Leone is sent to solitary confinement for six weeks and is tortured the entire time by the guards, except for Captain Meissner (John Amos), who grudgingly becomes to respect the convict and frees him from the hole.
The warden wants to make Leone snap, so he orders Weber to kill First-Base in the gym. Leone goes wild and attacks the man, but stops from killing him, giving one of Weber’s henchmen time to knife him. As he heals in the infirmary, one of the prisoners tells him that he is going to assault Melissa while Leone rots in jail.
That’s when the real escape begins, which is filled with twists, turns, double crosses and violence. Of course, this being a Stallone movie, everything ends up working out for our hero.
It’s no surprise that this film was nominated for three Razzie Awards including Worst Picture, Worst Actor for Stallone and Worst Supporting Actor for Donald Sutherland, but failed to win any awards.
Stallone told Entertainment Weekly that this was “not a film that was produced and performed with enough maturity to really make a significant impact on the audience or my career. And that’s the truth.”
Director John Flynn (Out for Justice, RollingThunder, Brainscan) told Shock Cinema that “Lock Up is a strange lesson in how Hollywood movies are made. Stallone had a window which means the guy was available for a certain window of time. Larry Gordon had a terrible script set in a prison. Stallone calls James Woods and asks if I’m any good as a director. Woods says “Yeah, he’s a good director and you ought to work with him.” So we have a director and a star, but no script. All we have is a theme — a guy escaping from prison. So we hire Jeb Stuart (Sam’s note — who we all remember from directing Switchback after he wrote Die Hard and Next of Kin) who was then one of the hottest writers in Hollywood, to rewrite the script and we go off looking for prison locations. Now we have a star, a theme, a shooting date, a budget, a studio, but we still have no script.
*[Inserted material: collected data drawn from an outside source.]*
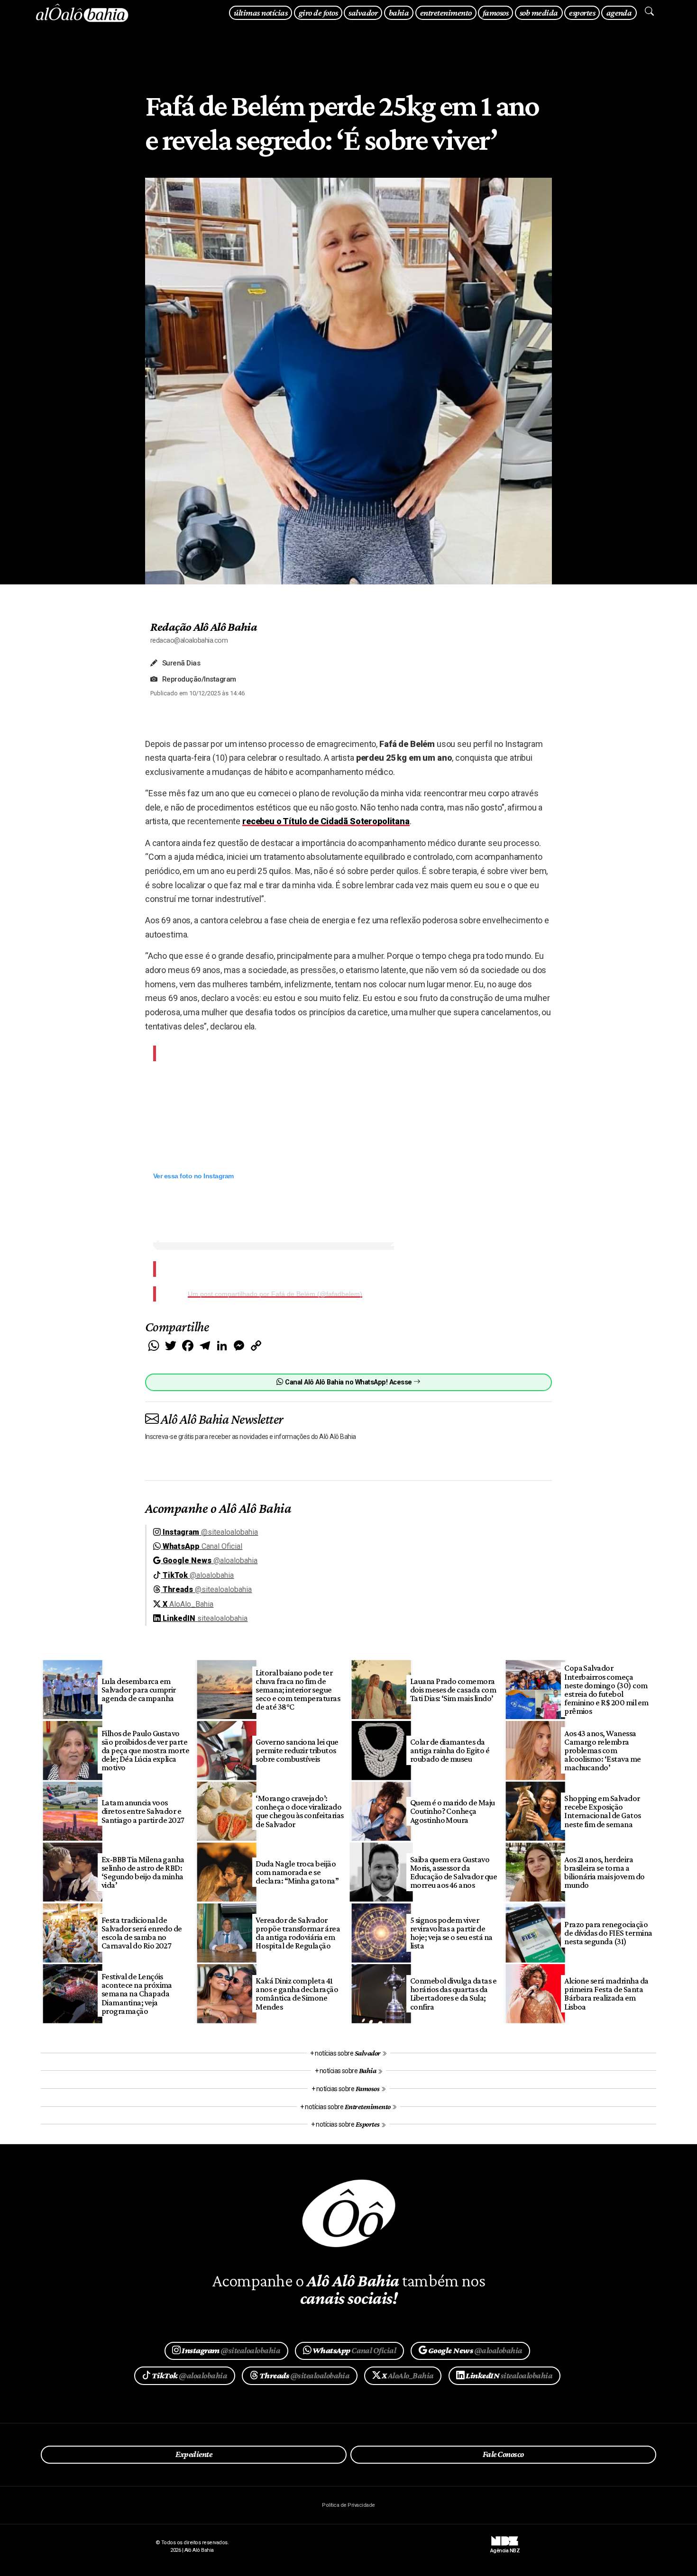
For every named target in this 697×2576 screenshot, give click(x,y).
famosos (495, 13)
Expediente (193, 2454)
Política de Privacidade (348, 2505)
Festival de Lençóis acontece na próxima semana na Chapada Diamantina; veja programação (136, 1994)
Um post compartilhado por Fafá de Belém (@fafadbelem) (275, 1294)
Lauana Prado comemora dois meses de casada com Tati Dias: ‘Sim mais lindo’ (453, 1689)
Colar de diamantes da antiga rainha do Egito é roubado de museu (450, 1750)
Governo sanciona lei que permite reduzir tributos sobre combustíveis (297, 1750)
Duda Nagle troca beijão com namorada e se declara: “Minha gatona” (297, 1872)
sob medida (539, 13)
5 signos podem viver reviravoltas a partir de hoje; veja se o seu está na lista (451, 1932)
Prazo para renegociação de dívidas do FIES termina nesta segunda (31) (608, 1933)
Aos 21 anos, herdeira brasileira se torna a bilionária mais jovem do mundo (604, 1872)
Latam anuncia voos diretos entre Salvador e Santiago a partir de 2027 (142, 1811)
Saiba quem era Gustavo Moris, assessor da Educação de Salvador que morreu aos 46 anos (453, 1872)
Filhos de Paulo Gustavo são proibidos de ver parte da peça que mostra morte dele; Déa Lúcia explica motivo (145, 1751)
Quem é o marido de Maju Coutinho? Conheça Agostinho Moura (452, 1811)
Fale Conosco (503, 2454)
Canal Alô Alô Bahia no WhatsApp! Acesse (348, 1382)
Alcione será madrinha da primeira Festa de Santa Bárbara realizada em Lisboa (606, 1993)
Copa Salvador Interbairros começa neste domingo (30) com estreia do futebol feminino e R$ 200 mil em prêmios (606, 1689)
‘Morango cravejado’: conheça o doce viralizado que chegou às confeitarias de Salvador (300, 1811)
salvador (362, 13)
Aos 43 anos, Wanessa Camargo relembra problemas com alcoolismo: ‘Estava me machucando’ (602, 1751)
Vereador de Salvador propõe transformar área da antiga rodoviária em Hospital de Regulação (298, 1932)
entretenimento (446, 13)
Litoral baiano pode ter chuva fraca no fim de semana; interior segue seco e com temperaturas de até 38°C (298, 1690)
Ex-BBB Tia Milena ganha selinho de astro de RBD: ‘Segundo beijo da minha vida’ (142, 1872)
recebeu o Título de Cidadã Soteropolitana (326, 821)
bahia (399, 13)
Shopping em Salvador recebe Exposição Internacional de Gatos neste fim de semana (602, 1811)
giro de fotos (318, 13)
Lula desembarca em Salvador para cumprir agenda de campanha (138, 1689)
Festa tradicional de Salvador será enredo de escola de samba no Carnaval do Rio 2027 (141, 1932)
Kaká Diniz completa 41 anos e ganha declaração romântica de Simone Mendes (297, 1993)
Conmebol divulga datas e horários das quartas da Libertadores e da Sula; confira (453, 1993)
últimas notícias (260, 13)
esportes (582, 13)
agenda (619, 13)
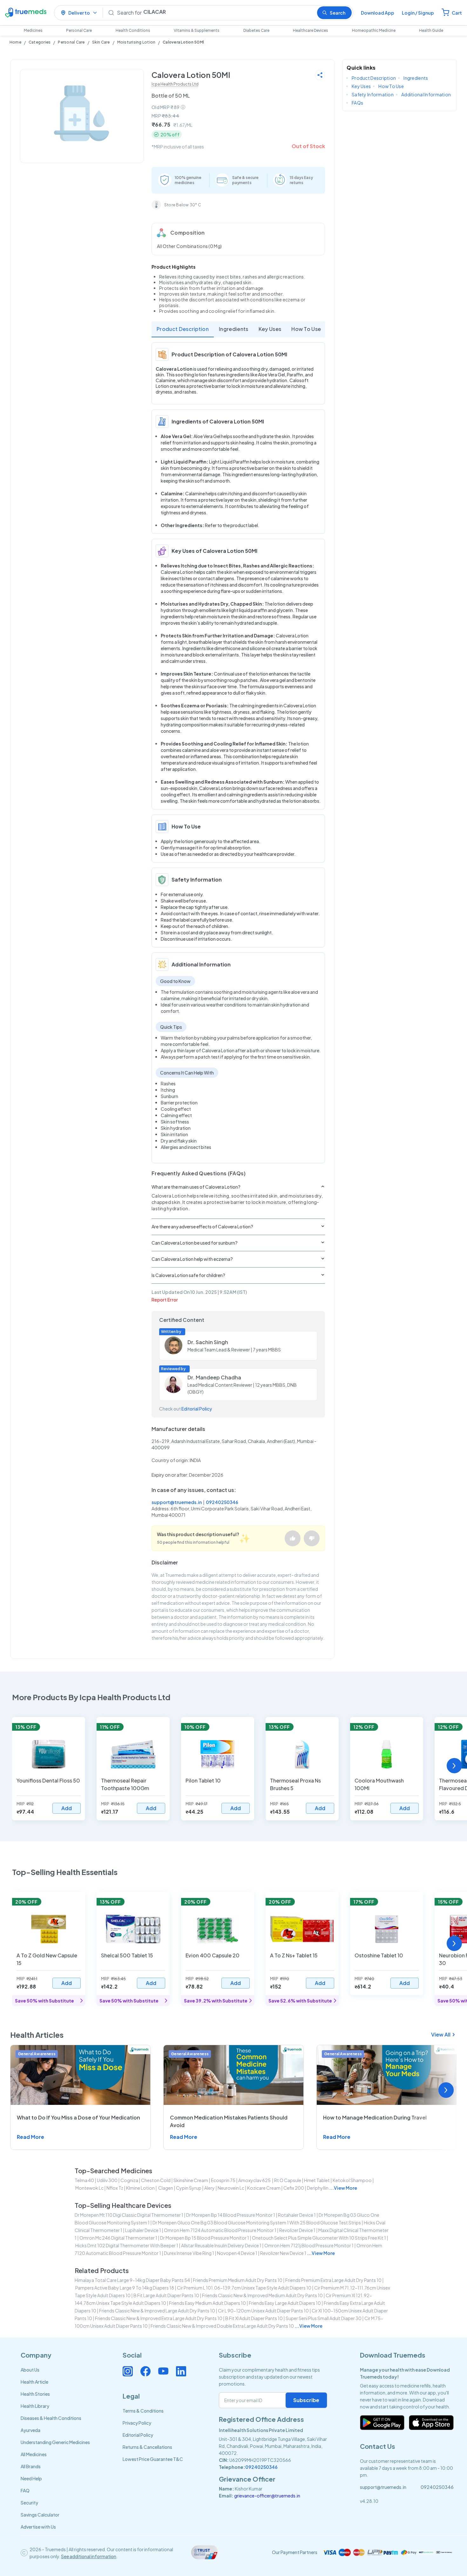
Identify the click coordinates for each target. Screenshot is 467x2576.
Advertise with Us (38, 2527)
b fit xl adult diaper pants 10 (254, 2318)
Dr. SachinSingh (207, 1342)
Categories (40, 42)
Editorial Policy (196, 1409)
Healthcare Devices (310, 30)
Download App (377, 13)
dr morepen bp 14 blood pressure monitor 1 (230, 2215)
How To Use (306, 329)
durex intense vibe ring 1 (189, 2253)
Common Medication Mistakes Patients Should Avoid (229, 2121)
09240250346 (222, 1502)
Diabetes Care (256, 30)
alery (209, 2188)
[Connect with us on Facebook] (145, 2371)
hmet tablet (317, 2180)
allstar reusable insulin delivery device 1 (221, 2245)
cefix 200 (293, 2188)
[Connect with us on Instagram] (128, 2371)
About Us (30, 2370)
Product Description (183, 329)
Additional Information (426, 94)
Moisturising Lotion (136, 42)
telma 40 (84, 2180)
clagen (165, 2188)
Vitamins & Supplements (197, 30)
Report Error (165, 1299)
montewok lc (89, 2188)
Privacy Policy (137, 2423)
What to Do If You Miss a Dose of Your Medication (78, 2117)
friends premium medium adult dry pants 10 (237, 2280)
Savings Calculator (40, 2515)
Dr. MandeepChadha (214, 1377)
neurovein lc (231, 2188)
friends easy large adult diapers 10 (285, 2303)
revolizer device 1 (297, 2230)
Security (29, 2502)
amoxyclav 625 (254, 2180)
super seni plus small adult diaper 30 (324, 2318)
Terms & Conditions (143, 2411)
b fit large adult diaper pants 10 (166, 2295)
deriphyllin (317, 2188)
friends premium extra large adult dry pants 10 (333, 2280)
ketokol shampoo (352, 2180)
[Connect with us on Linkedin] (181, 2371)
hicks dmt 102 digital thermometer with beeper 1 (126, 2245)
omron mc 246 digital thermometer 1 (118, 2238)
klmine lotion (140, 2188)
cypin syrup (188, 2188)
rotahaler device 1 (297, 2215)
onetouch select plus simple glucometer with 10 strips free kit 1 (319, 2238)
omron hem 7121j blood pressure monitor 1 (309, 2245)
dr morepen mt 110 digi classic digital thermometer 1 (129, 2215)
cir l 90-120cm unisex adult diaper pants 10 (263, 2310)
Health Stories (35, 2394)
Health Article (34, 2382)
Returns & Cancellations (147, 2447)
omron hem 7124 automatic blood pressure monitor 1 (220, 2230)
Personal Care (79, 30)
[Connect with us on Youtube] (163, 2371)
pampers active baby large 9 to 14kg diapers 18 (124, 2288)
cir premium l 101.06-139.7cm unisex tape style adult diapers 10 (244, 2288)
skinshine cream (190, 2180)
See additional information (88, 2556)
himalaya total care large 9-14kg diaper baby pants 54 (132, 2280)
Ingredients (233, 329)
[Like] (293, 1538)
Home (15, 42)
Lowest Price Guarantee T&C (153, 2459)
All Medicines (34, 2454)
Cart (457, 13)
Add (66, 1808)
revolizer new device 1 (283, 2253)
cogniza (129, 2180)
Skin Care (101, 42)
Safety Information (373, 94)
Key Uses (270, 329)
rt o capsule (287, 2180)
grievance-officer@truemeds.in (267, 2495)
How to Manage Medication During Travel (375, 2117)
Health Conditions (133, 30)
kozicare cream (264, 2188)
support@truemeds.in (177, 1502)
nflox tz (114, 2188)
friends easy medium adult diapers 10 (207, 2303)
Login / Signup (418, 13)
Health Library (35, 2406)
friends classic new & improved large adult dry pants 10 (157, 2310)
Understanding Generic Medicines (55, 2442)
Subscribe (306, 2400)
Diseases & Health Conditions (51, 2418)
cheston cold (156, 2180)
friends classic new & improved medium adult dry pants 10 (262, 2295)
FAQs (357, 103)
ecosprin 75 (223, 2180)
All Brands (31, 2466)
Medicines (33, 30)
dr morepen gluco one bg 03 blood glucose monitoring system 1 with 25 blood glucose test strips (256, 2222)
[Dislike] (312, 1538)
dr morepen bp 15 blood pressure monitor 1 (204, 2238)
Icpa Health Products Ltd (175, 84)
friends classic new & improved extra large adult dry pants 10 (158, 2318)
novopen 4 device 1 (237, 2253)
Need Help (31, 2478)
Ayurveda (30, 2430)
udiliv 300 (107, 2180)
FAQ (25, 2490)
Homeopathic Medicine (374, 30)
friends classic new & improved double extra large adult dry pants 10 (222, 2326)
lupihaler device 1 (143, 2230)
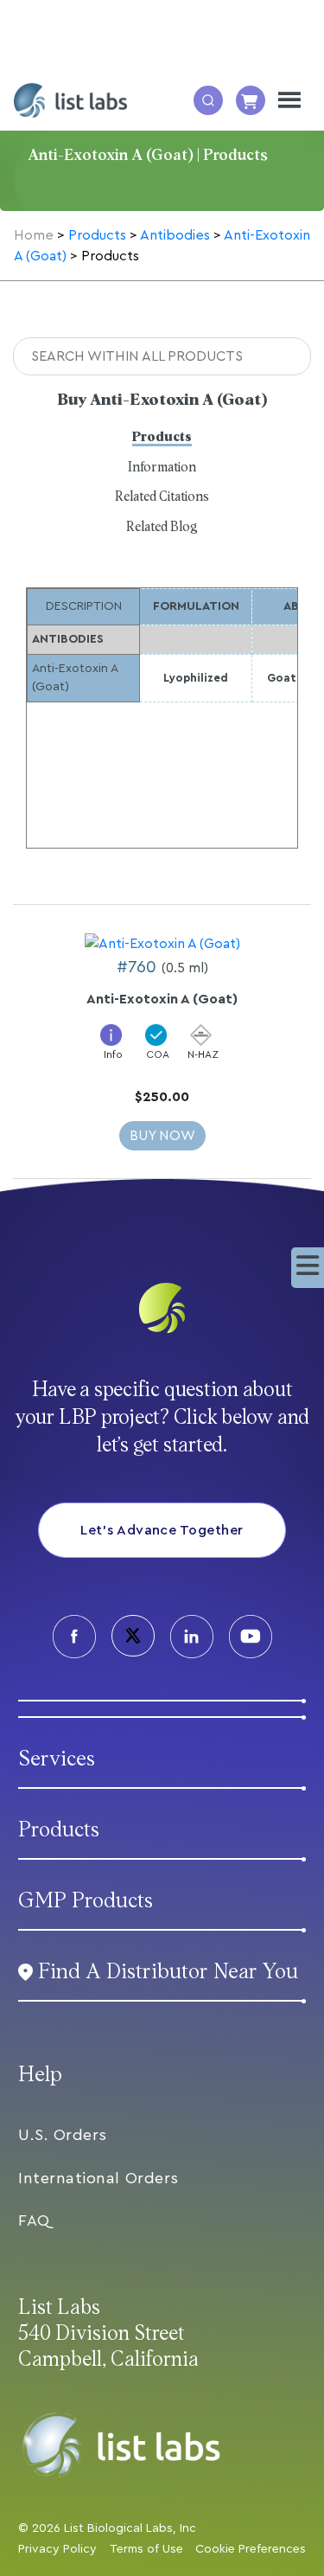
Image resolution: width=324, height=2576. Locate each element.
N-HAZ (203, 1054)
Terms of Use (146, 2549)
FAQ (34, 2220)
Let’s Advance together (162, 1530)
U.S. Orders (62, 2135)
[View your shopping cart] (250, 100)
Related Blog (162, 527)
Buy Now (162, 1136)
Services (56, 1759)
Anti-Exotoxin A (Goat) (162, 999)
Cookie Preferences (250, 2549)
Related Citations (162, 496)
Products (162, 437)
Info (113, 1054)
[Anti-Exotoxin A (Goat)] (162, 943)
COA (157, 1054)
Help (40, 2075)
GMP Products (85, 1901)
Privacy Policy (57, 2549)
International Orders (98, 2178)
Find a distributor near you (168, 1972)
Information (162, 467)
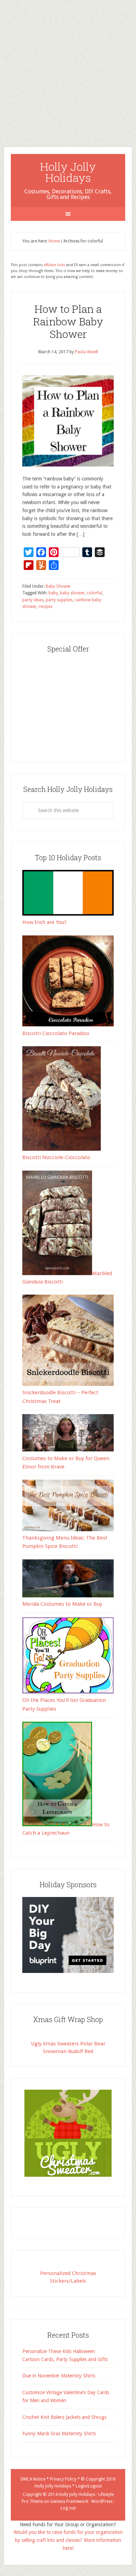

So we all go back to New York City, and move into a hotel where Larry tortures Jeb and Henry Rosenbaum (Sam’s note #2 — The Dunwich Horror and Hanky Panky) into writing a script in record time. Meanwhile, I’m going around scouting prisons. We finally found one in Rahway, New Jersey. Jeb and Henry were writing the script as we were making the movie. New pages would come in every day. There was one day when I was on the third tier of a cell-block in Rahway Penitentiary and I had nothing to shoot. I had my movie star, all these extras and a great location — and the pages were on their way. So we sat around and bullshitted with the prisoners. Stallone is a smart guy and a very underrated actor. If I ever needed a better line, he’d come up with one. Stallone is a really hard worker. I had no problem whatsoever with him.”
Interestingly enough, while they were shooting in Rahway, Chuck Wepner, the inspiration for Rocky, was there as a prisoner serving time for cocaine possession. Stallone greeted him and told the other prisoners that he was the real Rocky, which was actually part of a lawsuit that Wepner brought against Stallone that was resolved out of court in 2006.
In Turkey, Lock Up is known as Free Blood, which is just an attempt to get audiences to think that this is a sequel to the Rambo films. I love that level of exploitation being used for a Hollywood film. In Hungary, they call this movie In the Prison of Revenge, which is a much more poetic title.